OPINION: Leotard Bias; A Tale of Two Vaults

Two gymnasts sprint down the runway and hurdle into a Yurchenko one and a half, one of the hardest vaults competed in NCAA gymnastics today.

The first gymnast rushes her block, landing in a low squat that forces her to take a step back. Her knees, perhaps anticipating a tough landing, are bent in the air. She wears a Florida leotard and scores a 9.800.

The second gymnast gets a massive block off of the table, twisting and flipping with straight legs and pointed toes. She sticks it cold, wearing a University of Wisconsin-Stout leotard, and scores a 9.600.

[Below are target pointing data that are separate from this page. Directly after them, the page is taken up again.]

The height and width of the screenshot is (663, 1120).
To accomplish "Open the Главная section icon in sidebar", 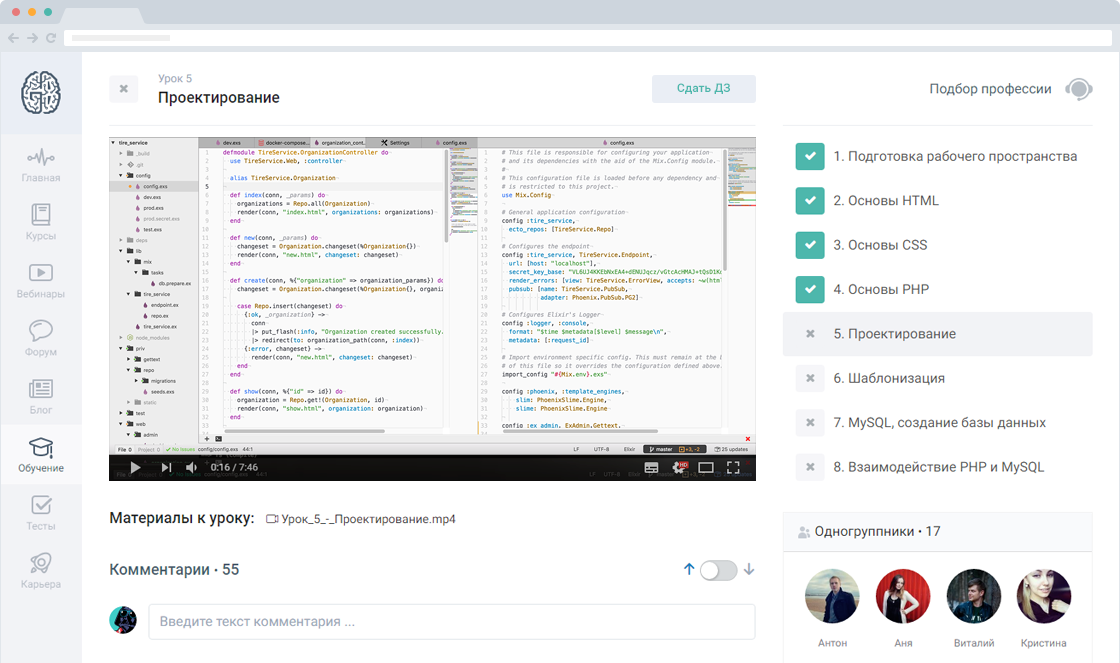I will tap(41, 158).
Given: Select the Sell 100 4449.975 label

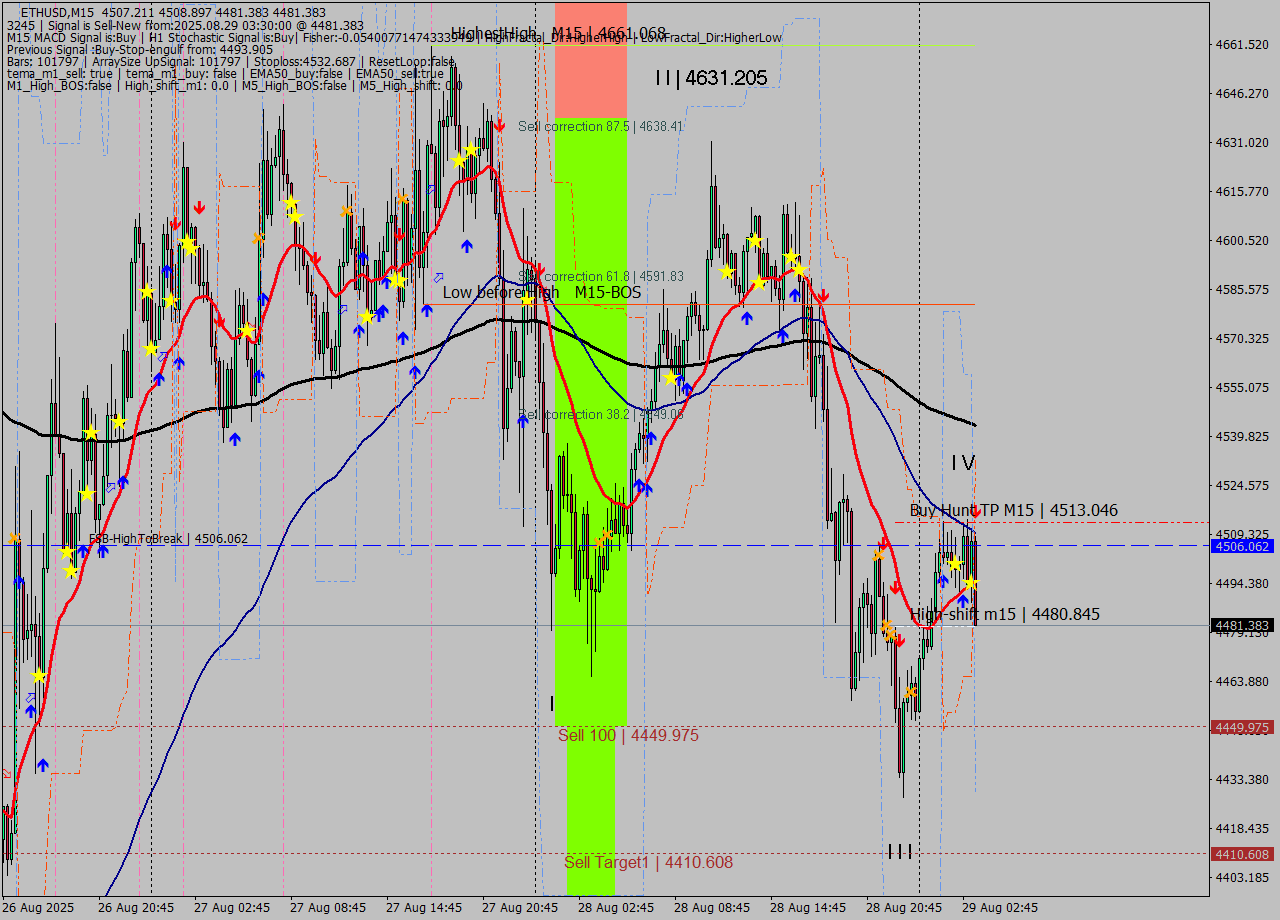Looking at the screenshot, I should (628, 735).
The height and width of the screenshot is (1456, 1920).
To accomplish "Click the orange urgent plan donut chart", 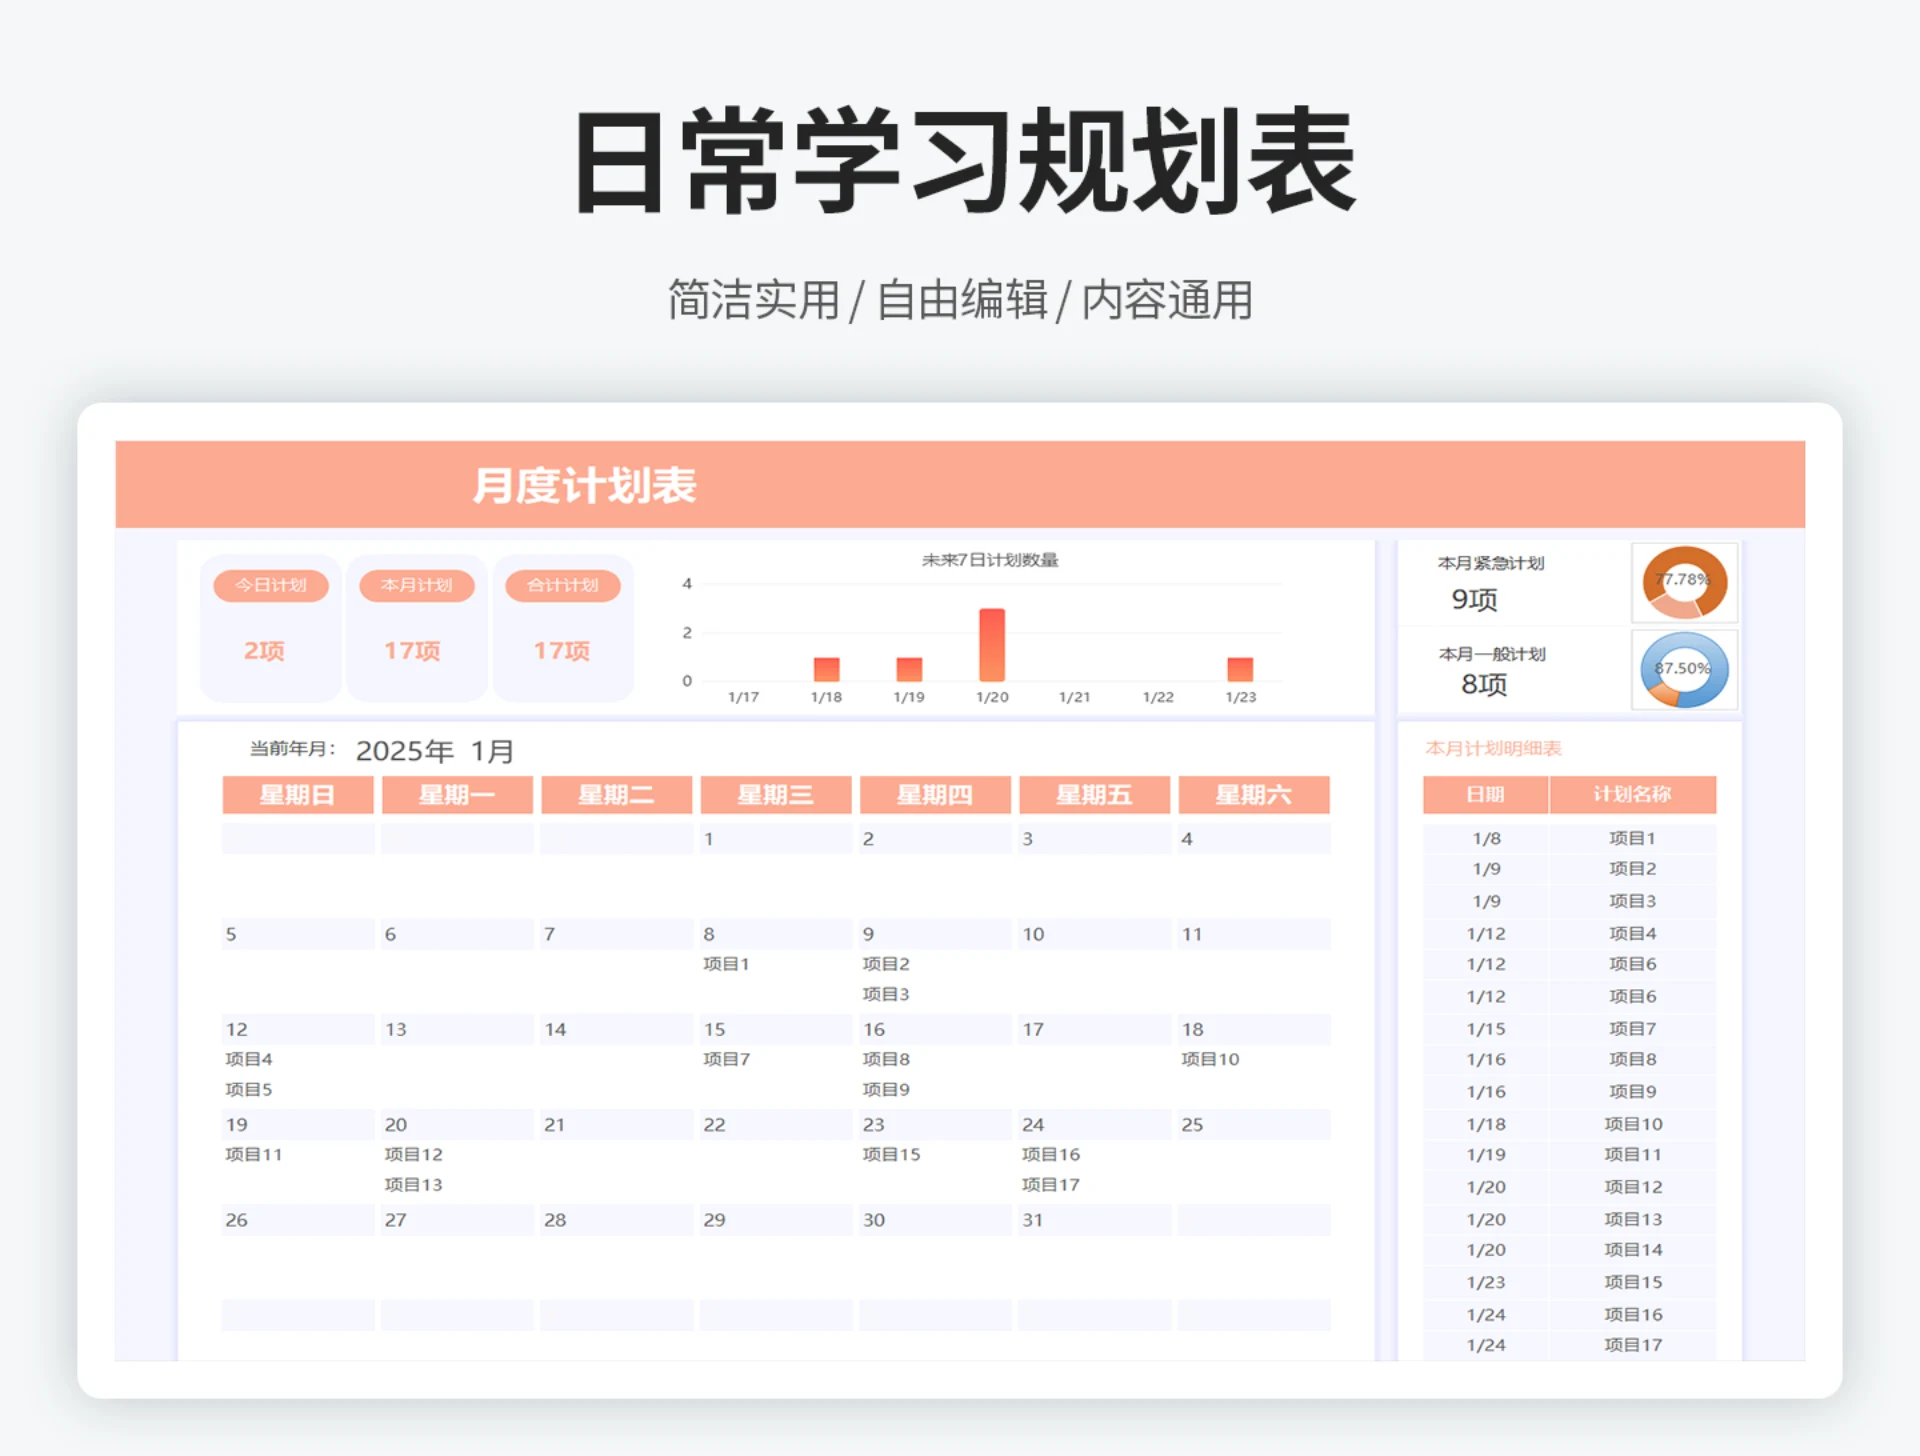I will (x=1684, y=582).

This is what we call “leotard bias”—when scoring is influenced by the judges’ perceived value of the gymnast or team for which she’s competing.

This bias only takes hold because of flaws in the system’s foundation. Gymnastics judging—no matter how many angles and numbers are added to the code of points—is inherently subjective.

It isn’t like track, where the fastest runner wins, nor is it like football, where, with the help of instant replay, bad calls can be questioned and often reversed.

Judges are asked to watch a vault that occurs in the span of five to seven seconds and quantify its flaws, using only their brief memory as a guide. Style choices on floor and beam may bother one judge and not the other, causing the former to end up with a much harsher score. Subjective scoring is riddled with human error to begin with.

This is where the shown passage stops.